- _Work task_: Extract all of the data and reproduce it precisely.

▼

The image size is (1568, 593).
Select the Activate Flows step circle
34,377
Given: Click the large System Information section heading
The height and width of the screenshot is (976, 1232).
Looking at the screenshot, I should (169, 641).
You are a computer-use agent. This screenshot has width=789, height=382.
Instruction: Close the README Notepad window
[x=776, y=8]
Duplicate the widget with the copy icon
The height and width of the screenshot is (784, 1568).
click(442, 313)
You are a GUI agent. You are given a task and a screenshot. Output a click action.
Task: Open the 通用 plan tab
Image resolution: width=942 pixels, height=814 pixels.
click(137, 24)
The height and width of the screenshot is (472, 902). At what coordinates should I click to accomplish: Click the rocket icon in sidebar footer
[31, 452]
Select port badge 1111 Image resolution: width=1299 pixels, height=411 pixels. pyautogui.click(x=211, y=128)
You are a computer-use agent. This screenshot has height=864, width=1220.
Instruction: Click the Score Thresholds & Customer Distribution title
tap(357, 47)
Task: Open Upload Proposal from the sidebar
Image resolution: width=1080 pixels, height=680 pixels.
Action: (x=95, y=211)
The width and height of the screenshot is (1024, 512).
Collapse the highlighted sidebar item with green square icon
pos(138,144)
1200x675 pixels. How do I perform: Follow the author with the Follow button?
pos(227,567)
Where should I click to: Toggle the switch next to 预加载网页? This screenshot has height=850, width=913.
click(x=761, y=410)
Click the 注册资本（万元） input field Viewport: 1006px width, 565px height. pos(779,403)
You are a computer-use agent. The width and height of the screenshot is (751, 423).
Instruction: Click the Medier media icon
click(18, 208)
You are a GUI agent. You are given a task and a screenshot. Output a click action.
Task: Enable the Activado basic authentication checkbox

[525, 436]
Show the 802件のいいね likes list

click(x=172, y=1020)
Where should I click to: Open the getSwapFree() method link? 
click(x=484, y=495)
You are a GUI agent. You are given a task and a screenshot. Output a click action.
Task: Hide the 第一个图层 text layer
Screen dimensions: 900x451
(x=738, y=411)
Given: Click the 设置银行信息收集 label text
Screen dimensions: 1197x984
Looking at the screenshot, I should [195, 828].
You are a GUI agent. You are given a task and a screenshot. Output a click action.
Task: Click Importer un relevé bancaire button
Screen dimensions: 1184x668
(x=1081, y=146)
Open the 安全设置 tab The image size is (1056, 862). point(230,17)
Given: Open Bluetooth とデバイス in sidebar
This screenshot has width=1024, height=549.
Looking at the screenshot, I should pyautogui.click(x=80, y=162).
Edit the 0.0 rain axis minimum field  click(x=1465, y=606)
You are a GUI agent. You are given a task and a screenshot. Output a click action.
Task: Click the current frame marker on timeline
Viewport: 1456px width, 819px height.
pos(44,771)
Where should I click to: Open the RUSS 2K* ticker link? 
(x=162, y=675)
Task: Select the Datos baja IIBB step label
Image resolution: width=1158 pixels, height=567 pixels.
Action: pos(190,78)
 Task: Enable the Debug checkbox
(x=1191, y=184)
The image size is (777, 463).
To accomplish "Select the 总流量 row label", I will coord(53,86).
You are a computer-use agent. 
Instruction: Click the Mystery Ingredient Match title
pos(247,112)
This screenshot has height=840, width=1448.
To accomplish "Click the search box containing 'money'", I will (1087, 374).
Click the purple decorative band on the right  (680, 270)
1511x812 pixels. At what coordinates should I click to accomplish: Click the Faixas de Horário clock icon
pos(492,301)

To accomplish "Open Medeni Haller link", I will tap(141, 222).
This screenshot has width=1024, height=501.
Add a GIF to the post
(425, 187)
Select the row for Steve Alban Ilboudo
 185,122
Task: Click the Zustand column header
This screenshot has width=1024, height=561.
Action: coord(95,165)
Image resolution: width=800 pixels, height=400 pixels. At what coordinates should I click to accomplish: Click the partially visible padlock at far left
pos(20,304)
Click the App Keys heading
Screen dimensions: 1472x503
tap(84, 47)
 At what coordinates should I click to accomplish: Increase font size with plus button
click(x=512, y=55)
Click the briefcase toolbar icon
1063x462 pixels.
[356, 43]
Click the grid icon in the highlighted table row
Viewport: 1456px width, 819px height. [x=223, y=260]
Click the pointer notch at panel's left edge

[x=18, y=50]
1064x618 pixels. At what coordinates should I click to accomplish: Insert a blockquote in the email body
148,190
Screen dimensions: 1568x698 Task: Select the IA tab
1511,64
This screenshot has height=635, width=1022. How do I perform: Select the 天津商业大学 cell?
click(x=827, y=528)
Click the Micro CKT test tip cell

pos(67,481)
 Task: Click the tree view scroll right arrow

▲

- _Task answer_:
The image size is (1568, 593).
Select the Activate Flows step circle
34,377
Given: Click the large System Information section heading
The height and width of the screenshot is (976, 1232).
Looking at the screenshot, I should (169, 641).
You are a computer-use agent. This screenshot has width=789, height=382.
Instruction: Close the README Notepad window
[x=776, y=8]
Duplicate the widget with the copy icon
The height and width of the screenshot is (784, 1568).
click(442, 313)
You are a GUI agent. You are given a task and a screenshot. Output a click action.
Task: Open the 通用 plan tab
Image resolution: width=942 pixels, height=814 pixels.
click(137, 24)
The height and width of the screenshot is (472, 902). At what coordinates should I click to accomplish: Click the rocket icon in sidebar footer
[31, 452]
Select port badge 1111 Image resolution: width=1299 pixels, height=411 pixels. pyautogui.click(x=211, y=128)
You are a computer-use agent. This screenshot has height=864, width=1220.
Instruction: Click the Score Thresholds & Customer Distribution title
tap(357, 47)
Task: Open Upload Proposal from the sidebar
Image resolution: width=1080 pixels, height=680 pixels.
Action: (x=95, y=211)
The width and height of the screenshot is (1024, 512).
Collapse the highlighted sidebar item with green square icon
pos(138,144)
1200x675 pixels. How do I perform: Follow the author with the Follow button?
pos(227,567)
Where should I click to: Toggle the switch next to 预加载网页? This screenshot has height=850, width=913.
click(x=761, y=410)
Click the 注册资本（万元） input field Viewport: 1006px width, 565px height. pos(779,403)
You are a computer-use agent. The width and height of the screenshot is (751, 423).
Instruction: Click the Medier media icon
click(18, 208)
You are a GUI agent. You are given a task and a screenshot. Output a click action.
Task: Enable the Activado basic authentication checkbox

[525, 436]
Show the 802件のいいね likes list

click(x=172, y=1020)
Where should I click to: Open the getSwapFree() method link? 
click(x=484, y=495)
You are a GUI agent. You are given a task and a screenshot. Output a click action.
Task: Hide the 第一个图层 text layer
Screen dimensions: 900x451
(x=738, y=411)
Given: Click the 设置银行信息收集 label text
Screen dimensions: 1197x984
Looking at the screenshot, I should [195, 828].
You are a GUI agent. You are given a task and a screenshot. Output a click action.
Task: Click Importer un relevé bancaire button
Screen dimensions: 1184x668
(x=1081, y=146)
Open the 安全设置 tab The image size is (1056, 862). point(230,17)
Given: Open Bluetooth とデバイス in sidebar
This screenshot has width=1024, height=549.
Looking at the screenshot, I should pyautogui.click(x=80, y=162).
Edit the 0.0 rain axis minimum field  click(x=1465, y=606)
You are a GUI agent. You are given a task and a screenshot. Output a click action.
Task: Click the current frame marker on timeline
Viewport: 1456px width, 819px height.
pos(44,771)
Where should I click to: Open the RUSS 2K* ticker link? 
(x=162, y=675)
Task: Select the Datos baja IIBB step label
Image resolution: width=1158 pixels, height=567 pixels.
Action: pos(190,78)
 Task: Enable the Debug checkbox
(x=1191, y=184)
The image size is (777, 463).
To accomplish "Select the 总流量 row label", I will coord(53,86).
You are a computer-use agent. 
Instruction: Click the Mystery Ingredient Match title
pos(247,112)
This screenshot has height=840, width=1448.
To accomplish "Click the search box containing 'money'", I will (1087, 374).
Click the purple decorative band on the right  (680, 270)
1511x812 pixels. At what coordinates should I click to accomplish: Click the Faixas de Horário clock icon
pos(492,301)

To accomplish "Open Medeni Haller link", I will tap(141, 222).
This screenshot has width=1024, height=501.
Add a GIF to the post
(425, 187)
Select the row for Steve Alban Ilboudo
 185,122
Task: Click the Zustand column header
This screenshot has width=1024, height=561.
Action: coord(95,165)
Image resolution: width=800 pixels, height=400 pixels. At what coordinates should I click to accomplish: Click the partially visible padlock at far left
pos(20,304)
Click the App Keys heading
Screen dimensions: 1472x503
tap(84, 47)
 At what coordinates should I click to accomplish: Increase font size with plus button
click(x=512, y=55)
Click the briefcase toolbar icon
1063x462 pixels.
[356, 43]
Click the grid icon in the highlighted table row
Viewport: 1456px width, 819px height. [x=223, y=260]
Click the pointer notch at panel's left edge

[x=18, y=50]
1064x618 pixels. At what coordinates should I click to accomplish: Insert a blockquote in the email body
148,190
Screen dimensions: 1568x698 Task: Select the IA tab
1511,64
This screenshot has height=635, width=1022. How do I perform: Select the 天津商业大学 cell?
click(x=827, y=528)
Click the Micro CKT test tip cell

pos(67,481)
 Task: Click the tree view scroll right arrow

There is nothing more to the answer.